**TASKS AND EXERCISES:**
1. List every keyword given in the keywords line of the vehicle network security text.
2. Write out the passage of the vehicle network security text starting with "Keywords:data transmission  ID" and going on through "alter the messages.".

**SUPPLIED TEXT:**
Begin
Posted: 05 Aug 2015     Print Version  Bookmark and Share

Keywords:data transmission  ID key  CAN network  transport protocol  ECU 

In today's vehicle networks, data transmission is for the most part performed without any special security measures. That is, in accessing a vehicle's bus system, it is possible to read the data transmitted in raw format or to even play it into the bus system in modified form. Encrypted data transmission would not only ensure that this information can only be evaluated by authorised recipients, it would also make it much more difficult to intercept or alter the messages.

Media reporting about vehicle manipulation [1, 2] raises the question of whether data in the vehicle network can actually be influenced by manipulation. Can a manipulated device or internally implanted device with a remote control function influence vehicle behaviour? And what countermeasures can be taken to prevent such manipulation?

Today's vehicles are highly complex systems, which consist of networked sensors and actuators and continually transmit important data over bus systems. In the vast majority of cases, the information being transmitted is in raw data format. A plausibility check, if such a check is even possible, has limited effectiveness. The receiver is unable to verify whether the data was actually supplied by the desired sender or whether it was fed in by an outside electronic control unit, i.e. whether it is authentic data. The data is freely accessible as well, so an analysis of the bus information can be used to determine signal contents. The transmission is neither confidential nor authenticated.
End
**DATA SHOWN:**
Begin
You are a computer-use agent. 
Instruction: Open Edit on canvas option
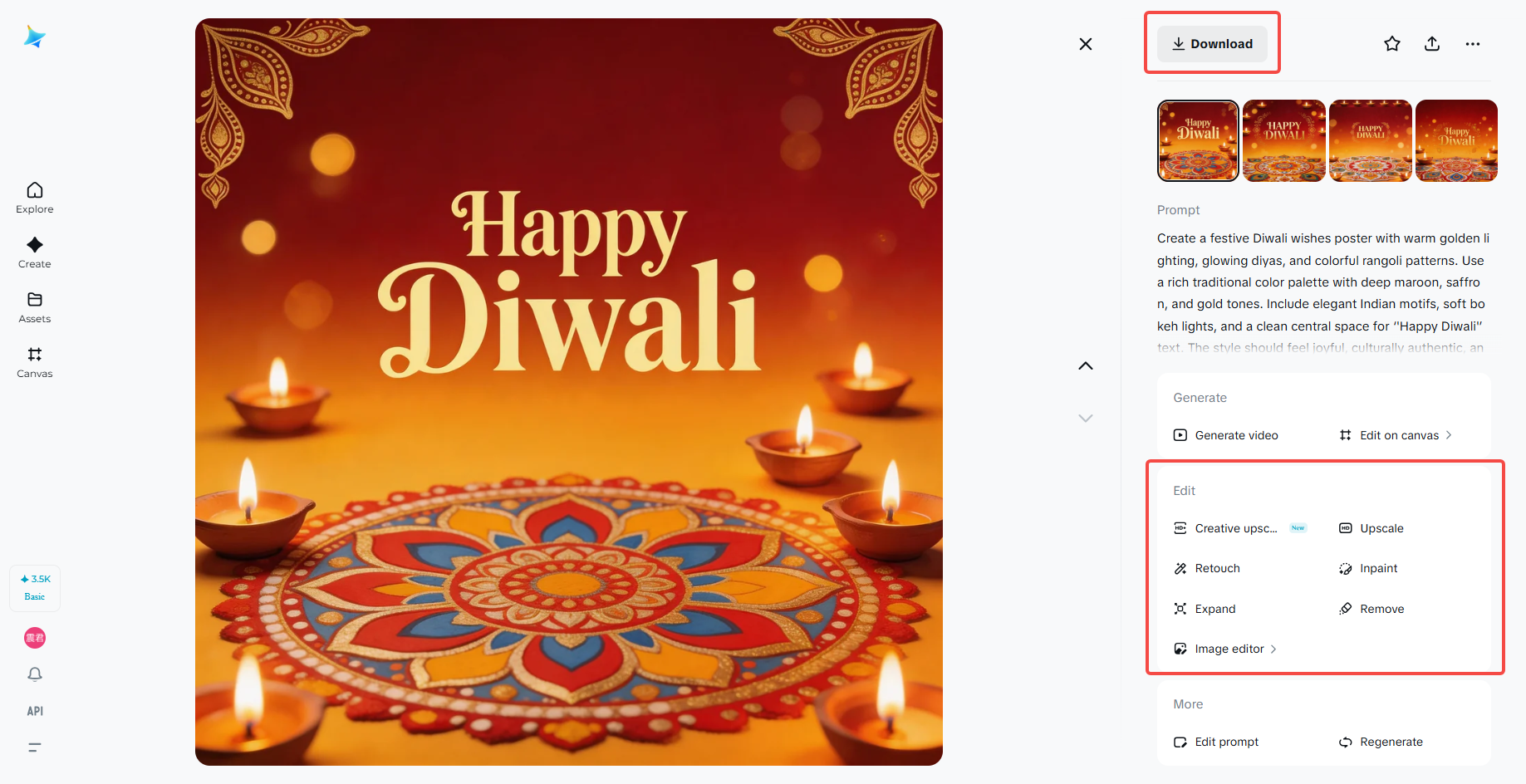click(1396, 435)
End
**PER-TASK OUTPUTS:**
1. data transmission, ID key, CAN network, transport protocol, ECU

2.
Keywords:data transmission  ID key  CAN network  transport protocol  ECU 

In today's vehicle networks, data transmission is for the most part performed without any special security measures. That is, in accessing a vehicle's bus system, it is possible to read the data transmitted in raw format or to even play it into the bus system in modified form. Encrypted data transmission would not only ensure that this information can only be evaluated by authorised recipients, it would also make it much more difficult to intercept or alter the messages.